■ GIVEN INSTRUCTION
Shift every coordinate in the answers by -8, and restate the listing lines between the line holding "Screen dimensions: 436x245" and the line holding "pos(410,241)", inclusive, with the requests kept.

■ DATASET EXTRACT
[START]
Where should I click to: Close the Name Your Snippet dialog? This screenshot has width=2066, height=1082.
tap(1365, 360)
[END]
[START]
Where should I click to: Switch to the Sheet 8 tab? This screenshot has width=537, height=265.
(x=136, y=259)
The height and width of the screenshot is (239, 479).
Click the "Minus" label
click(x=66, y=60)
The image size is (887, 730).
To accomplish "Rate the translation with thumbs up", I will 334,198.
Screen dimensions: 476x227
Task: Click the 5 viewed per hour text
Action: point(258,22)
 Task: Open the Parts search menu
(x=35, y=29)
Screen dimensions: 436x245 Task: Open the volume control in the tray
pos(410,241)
[END]
[START]
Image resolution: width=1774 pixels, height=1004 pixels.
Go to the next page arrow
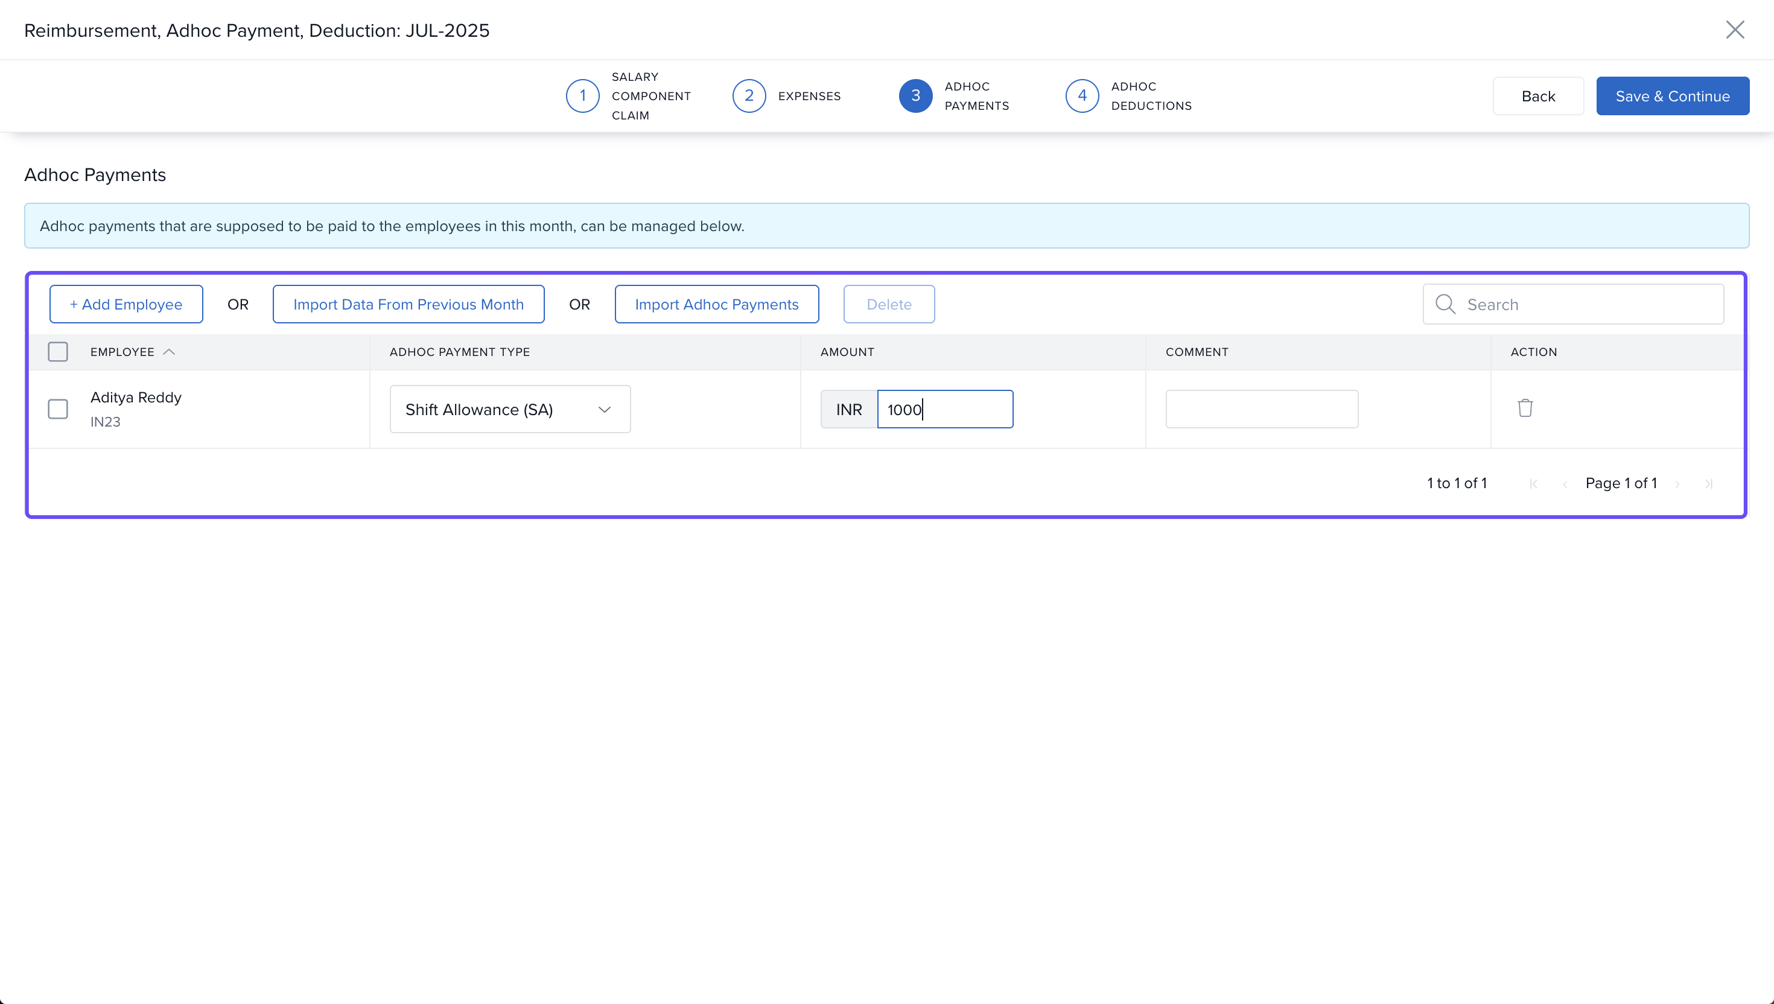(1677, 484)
[END]
■ SOLVED EXERCISE
Screen dimensions: 436x245 Task: Open the volume control in the tray
pos(402,233)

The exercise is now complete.